___ Exercise data

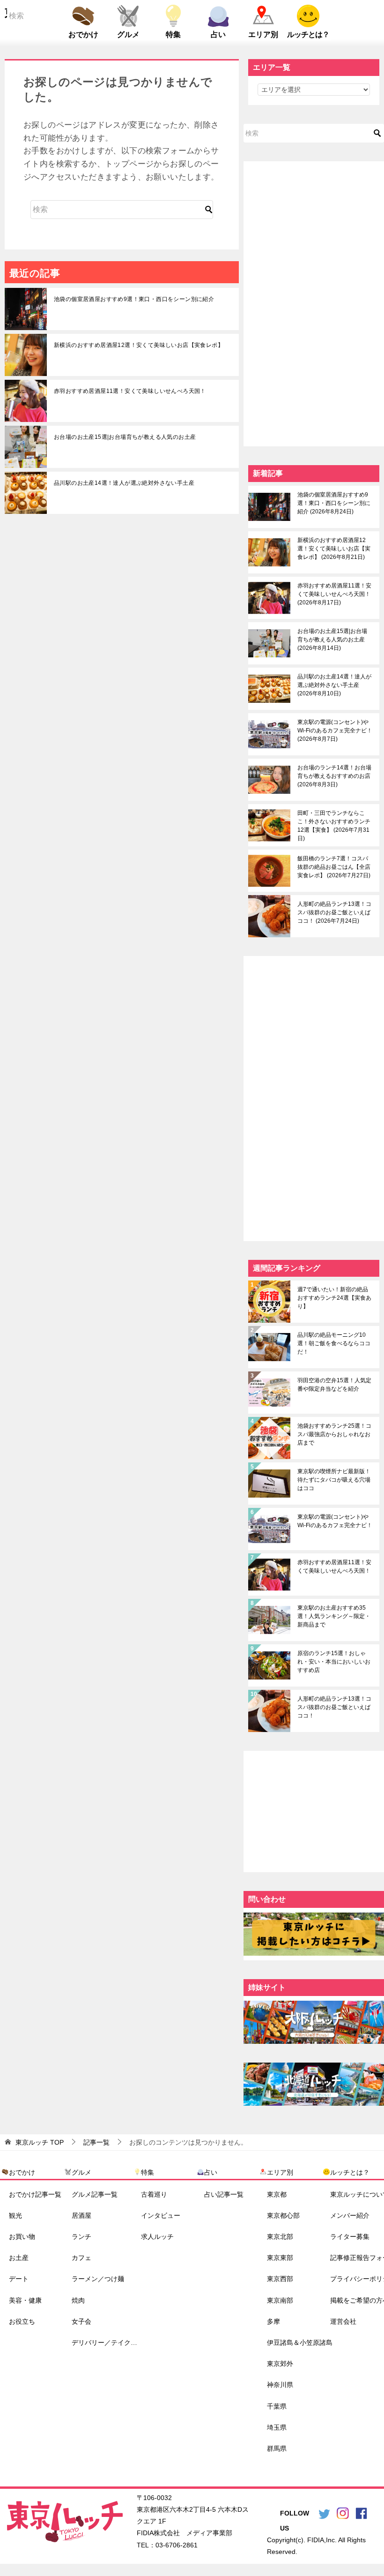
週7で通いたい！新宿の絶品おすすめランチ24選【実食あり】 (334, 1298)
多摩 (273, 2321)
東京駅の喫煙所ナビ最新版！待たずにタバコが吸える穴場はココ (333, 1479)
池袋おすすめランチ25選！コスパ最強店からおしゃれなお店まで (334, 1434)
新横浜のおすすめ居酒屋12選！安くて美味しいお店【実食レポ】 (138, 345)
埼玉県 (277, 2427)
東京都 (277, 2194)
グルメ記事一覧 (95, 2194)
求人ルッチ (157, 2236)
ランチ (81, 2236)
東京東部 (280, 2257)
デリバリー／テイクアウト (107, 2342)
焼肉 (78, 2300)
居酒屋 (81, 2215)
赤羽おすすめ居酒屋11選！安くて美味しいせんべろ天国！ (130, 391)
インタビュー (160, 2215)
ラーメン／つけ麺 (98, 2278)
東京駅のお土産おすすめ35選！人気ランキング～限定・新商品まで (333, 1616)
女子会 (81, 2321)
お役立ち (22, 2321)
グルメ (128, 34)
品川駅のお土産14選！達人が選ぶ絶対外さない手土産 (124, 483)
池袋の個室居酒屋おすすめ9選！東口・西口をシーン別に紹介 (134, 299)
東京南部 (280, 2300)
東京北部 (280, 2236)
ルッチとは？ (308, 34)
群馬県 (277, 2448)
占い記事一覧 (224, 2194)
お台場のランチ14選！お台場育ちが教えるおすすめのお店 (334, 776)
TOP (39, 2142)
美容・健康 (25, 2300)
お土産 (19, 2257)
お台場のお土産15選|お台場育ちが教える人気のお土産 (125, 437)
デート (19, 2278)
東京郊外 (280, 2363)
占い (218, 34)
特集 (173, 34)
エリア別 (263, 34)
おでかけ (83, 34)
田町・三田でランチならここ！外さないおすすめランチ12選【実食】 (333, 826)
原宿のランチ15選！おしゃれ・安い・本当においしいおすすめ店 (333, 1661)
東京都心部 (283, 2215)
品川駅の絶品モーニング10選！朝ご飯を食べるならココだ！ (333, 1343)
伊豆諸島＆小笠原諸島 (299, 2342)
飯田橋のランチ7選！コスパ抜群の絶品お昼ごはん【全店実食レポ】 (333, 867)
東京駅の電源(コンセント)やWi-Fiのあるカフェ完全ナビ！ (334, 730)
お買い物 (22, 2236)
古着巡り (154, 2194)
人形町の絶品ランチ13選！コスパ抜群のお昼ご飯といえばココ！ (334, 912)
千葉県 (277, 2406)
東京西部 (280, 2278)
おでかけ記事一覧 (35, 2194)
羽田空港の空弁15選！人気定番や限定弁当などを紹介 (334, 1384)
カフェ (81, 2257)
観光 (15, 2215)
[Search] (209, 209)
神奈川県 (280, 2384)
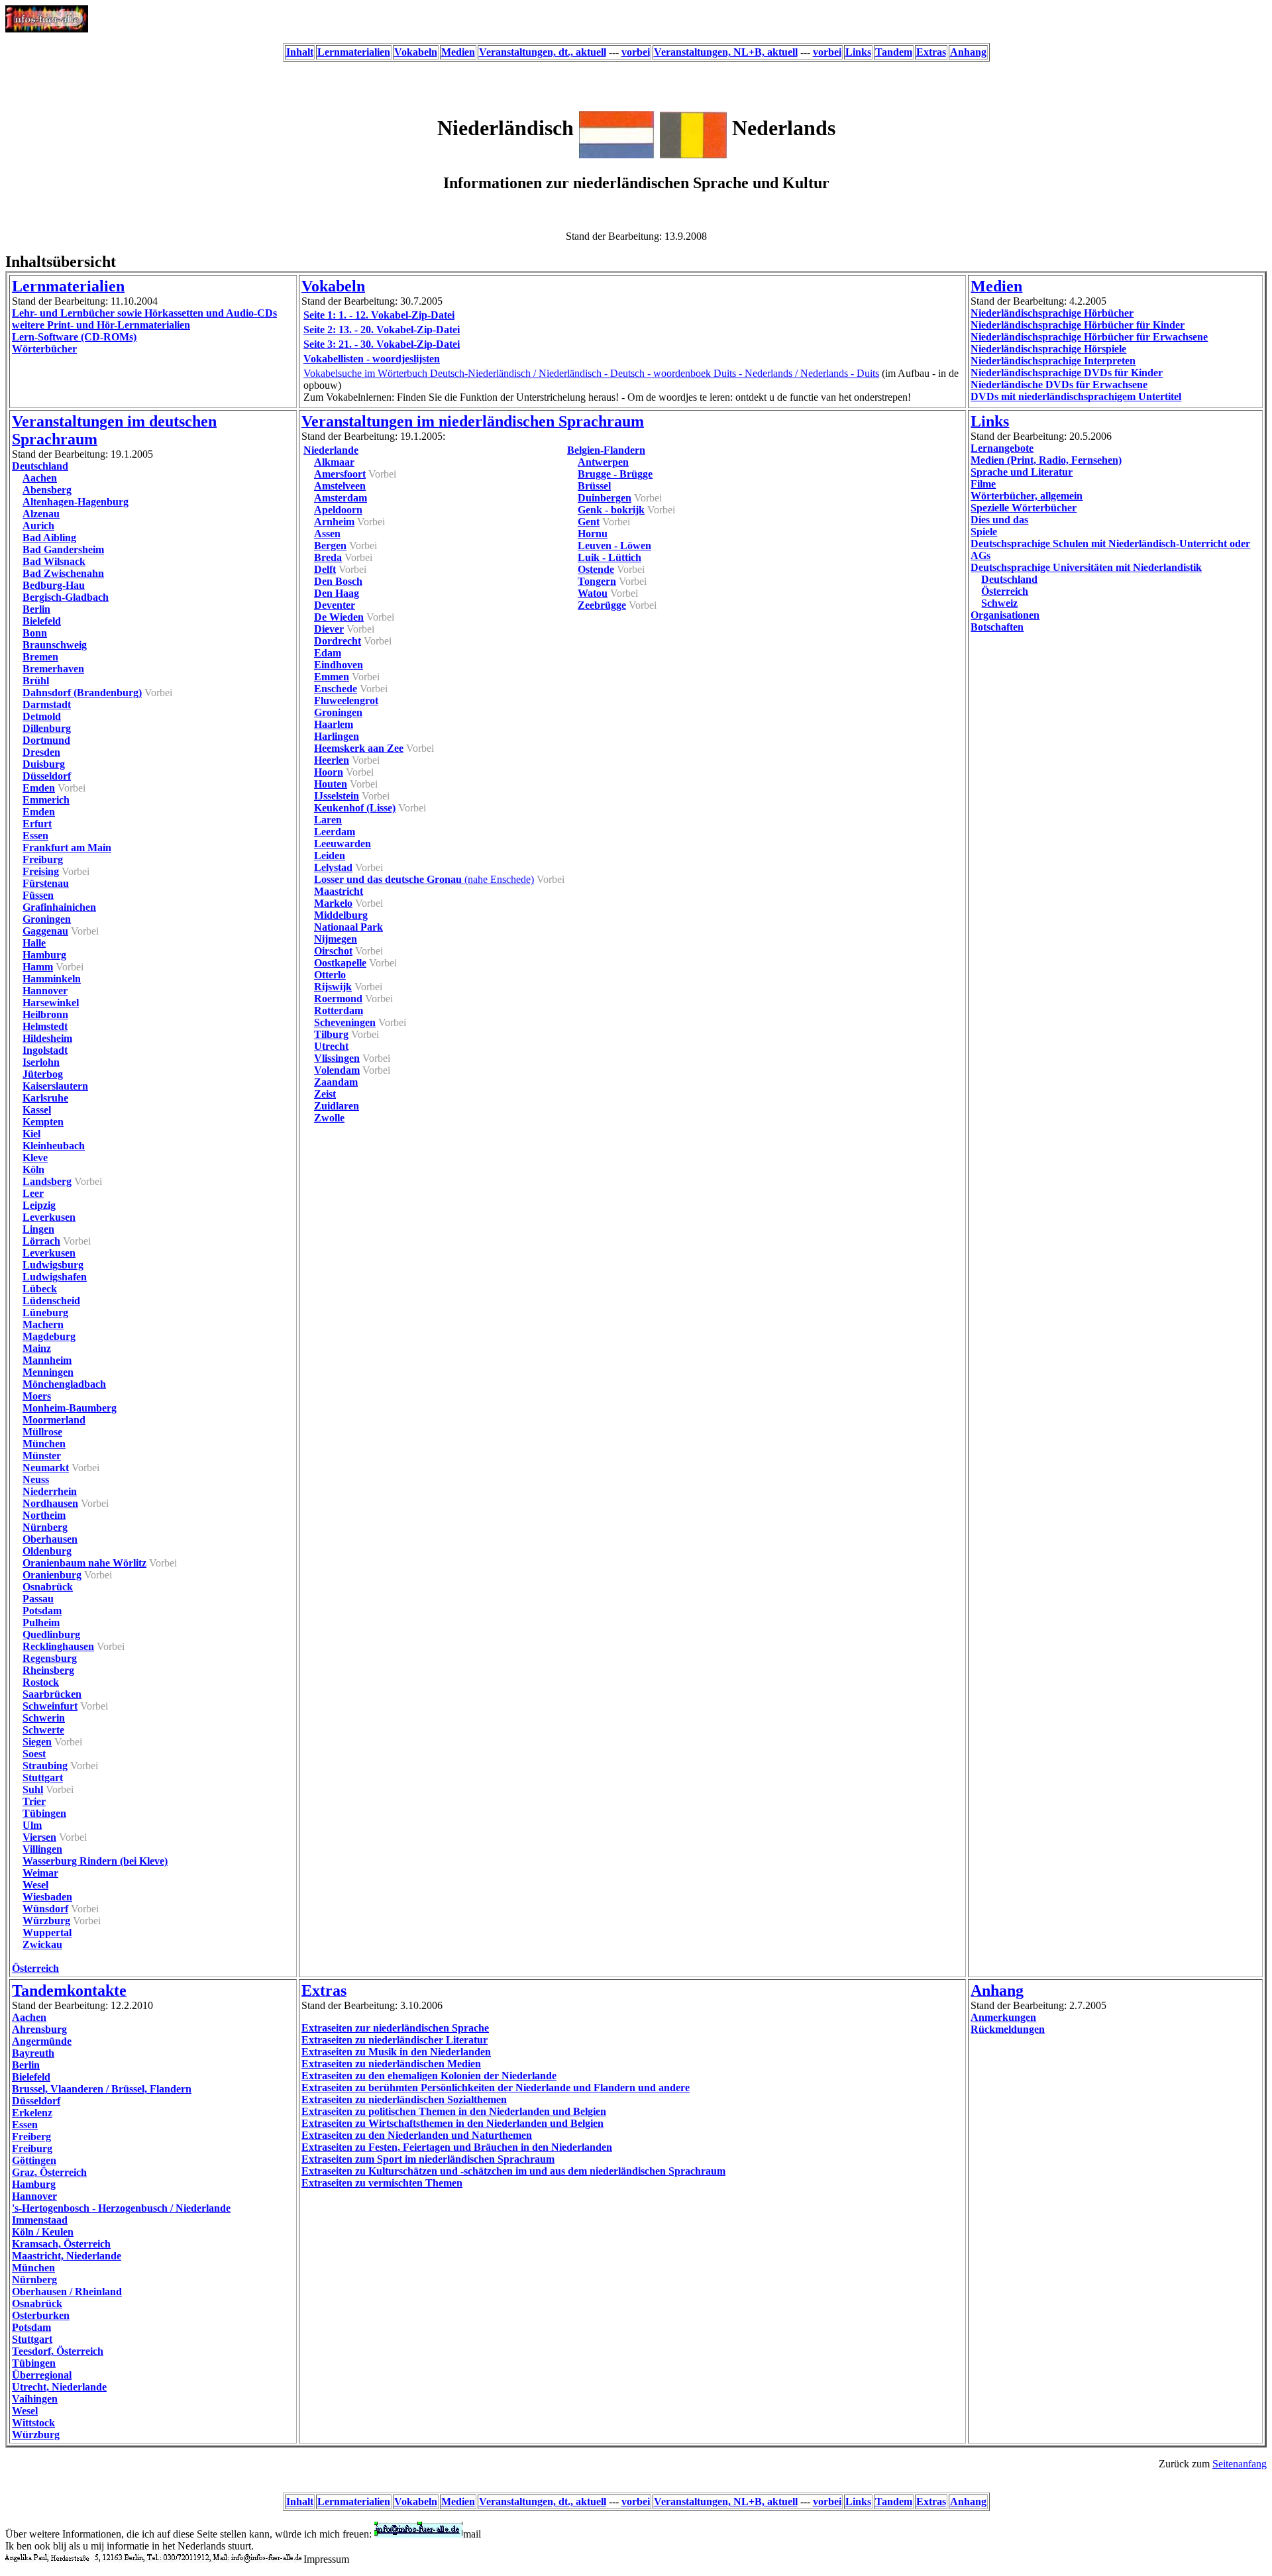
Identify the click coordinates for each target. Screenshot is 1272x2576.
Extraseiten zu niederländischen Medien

______
___ Exercise data

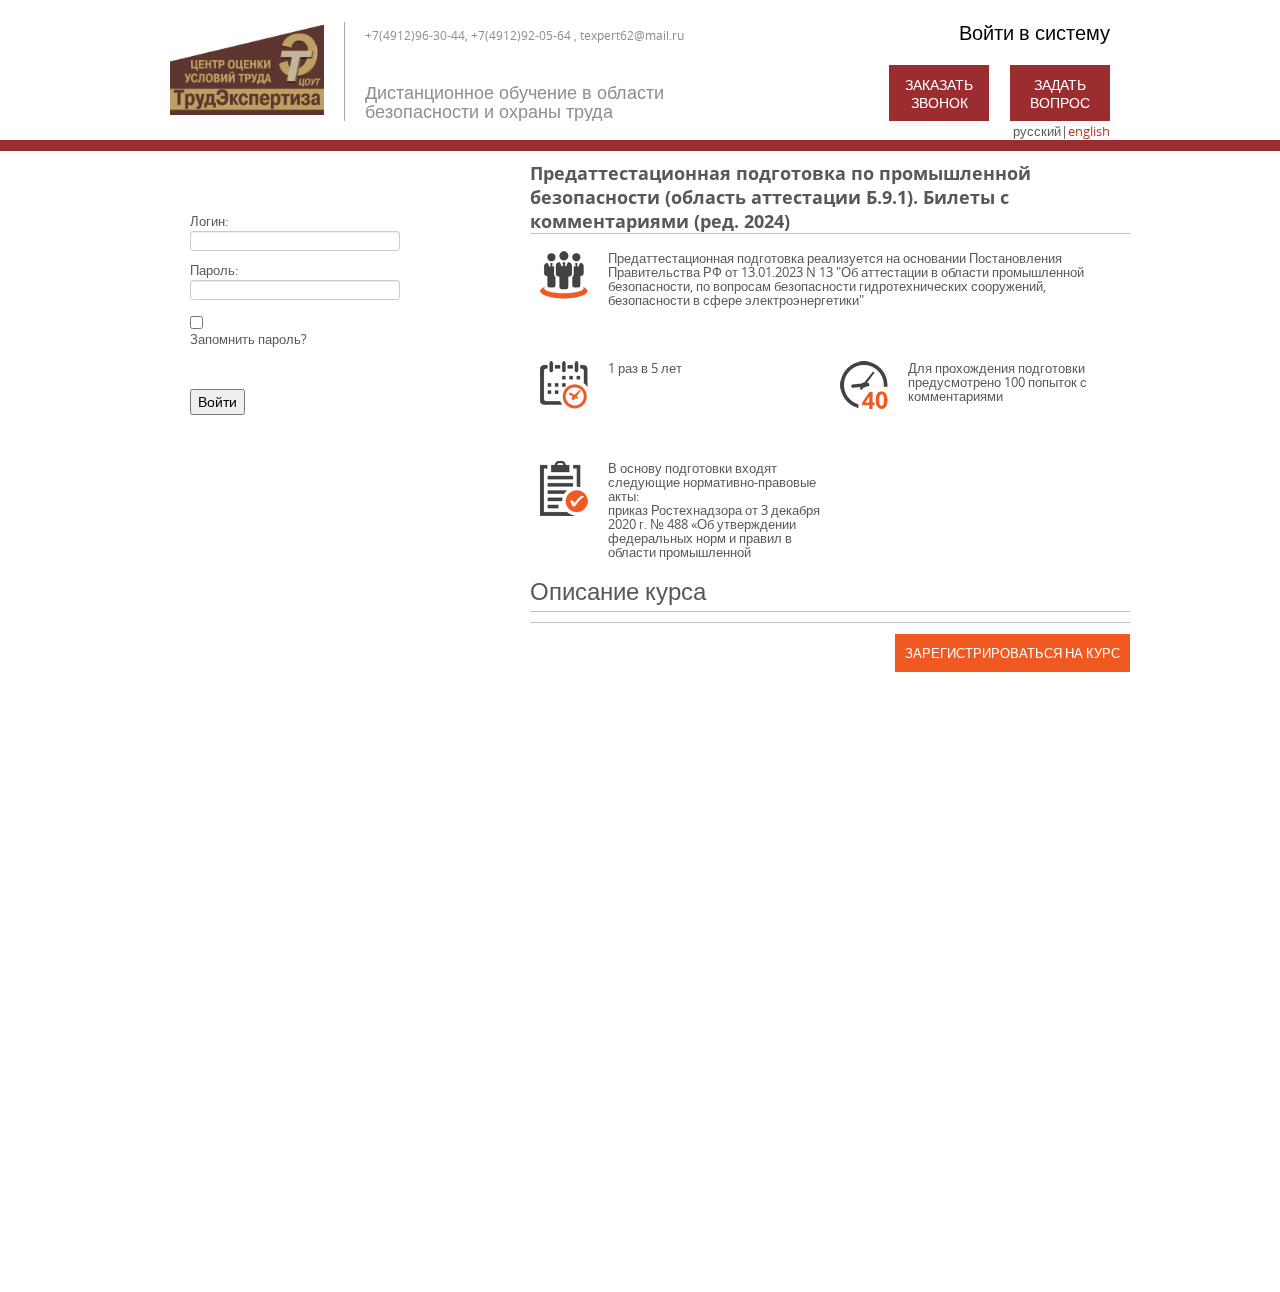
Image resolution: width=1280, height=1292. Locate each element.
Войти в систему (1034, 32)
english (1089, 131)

______

What this task involves » The response must contain every line from the listing above in which the string "each" appears.

Reply to the exercise »
Identify the click coordinates for each target. Screenshot is 1272x2576.
Image resolution: width=1280, height=1292. Locate each element.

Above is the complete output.